Pediatric Diabetes Research

The Johns Hopkins Pediatric Diabetes Center has a growing clinical research program.

Scott Blackman, M.D., Ph.D. is an associate professor of pediatrics in the Division of Pediatric Endocrinology and Diabetes and an affiliate of the Department of Genetic Medicine. He sees patients with all types of endocrine disorders, and directs the Pediatric Cystic Fibrosis-Related Diabetes program. His research interests include the genetic and non-genetic causes of cystic fibrosis-related diabetes and other endocrine complications of cystic fibrosis. He is a PI of the Cystic Fibrosis Genome Project, a consortium of five studies aimed at discovering genetic modifiers of cystic fibrosis.

Janet Crane, M.D. is director of the Pediatric Bone Health Clinic and a faculty member of the Center for Musculoskeletal Research. Her basic science/translational research efforts are devoted to understanding the cause of osteoporosis/skeletal fragility in childhood and identifying treatment targets. Dr. Crane's lab focuses on how manipulations of the bone marrow microenvironment promote bone formation.

Dr. Talia Alyssa Hitt, MD, MPH is an assistant professor of pediatrics whose research focuses on the development and progression of pediatric type 2 diabetes, as well as the innovative therapies for it. Dr. Hitt is studying the relationship between insufficient sleep and type 2 diabetes in adolescents. In 2021, Dr. Hitt was awarded a supplemental award to a 2018 National Institute of Diabetes and Digestive and Kidney Diseases R01 award studying cardiometabolic risk among South Asian adolescents compared with African American and White peers. Dr. Hitt has additionally studied the clinical implementation of new therapeutics in pediatric diabetes care.
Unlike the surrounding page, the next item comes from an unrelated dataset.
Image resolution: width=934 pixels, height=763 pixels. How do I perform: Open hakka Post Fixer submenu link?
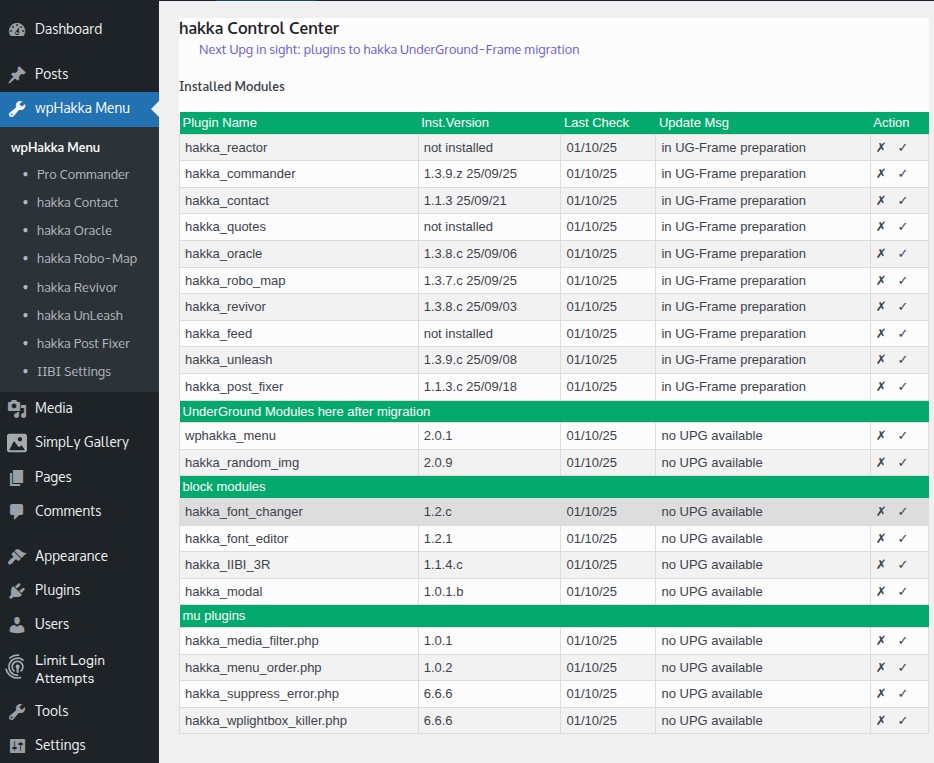pyautogui.click(x=83, y=343)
Sheela Magge, M.D., M.S.C.E., is the Director of the Division of Pediatric Endocrinology and Diabetes, and a clinician investigator dedicated to improving the lives of children with type 2 diabetes, obesity and insulin resistance, as well as the cardiovascular implications of these conditions. She is interested in the effects of differential body composition on the risks for type 2 diabetes and cardiovascular disease.  She has served as the principal investigator for an NIH NICHD R01 study of cardiometabolic risk and obesity in adolescents with Down syndrome, and is currently the principal investigator of an NIH NIDDK R01 award studying cardiometabolic risk among South Asian adolescents compared with African-American and white peers. Thus, she performs patient-oriented research in pediatric obesity, type 2 diabetes, and cardiovascular disease risk.

Risa Wolf, an associate professor of pediatrics and the director of the Pediatric Diabetes Program at the Johns Hopkins University School of Medicine. She is an NIH-funded investigator with research focused on using innovative technologies to improve outcomes in pediatric diabetes. Dr. Wolf is the PI of the ACCESS trials implementing autonomous AI diabetic retinopathy screening in the pediatric population, and has conducted studies on diagnostic accuracy, validation and cost-effectiveness of AI for retinopathy screening. She is also the PI of an NIDDK funded study to improve diabetes technology uptake in individuals with diabetes.

Dr. Wolf is a co-investigator for Trialnet and leads the clinical program for patients with early stages of type 1 diabetes. Dr. Wolf is a core faculty member of the Hopkins Business of Health Initiative (HBHI) at the Carey School of Business and co-leads a monthly webinar series on AI on healthcare.  

Malinda Wu, M.D., M.Sc. is an assistant professor of pediatrics whose research interests include endocrine abnormalities in cystic fibrosis (CF) and metabolic bone disease (primary bone disease such as osteogenesis imperfecta and secondary bone disease including CF-related bone disease and glucocorticoid-induced osteoporosis). She has research grant funding from the Cystic Fibrosis Foundation and Johns Hopkins University.

Collaborating with Dr. Scott Blackman, Dr. Wu’s current diabetes research focuses on leveraging the resources of the Johns Hopkins Cystic Fibrosis Precision Medicine Center of Excellence (CF PMCoE) to use real-time clinical data and genetic data to predict a person with CF’s imminent risk of developing CF-related diabetes. This research is funded by the Johns Hopkins School of Medicine Department of Pediatrics Innovation Award.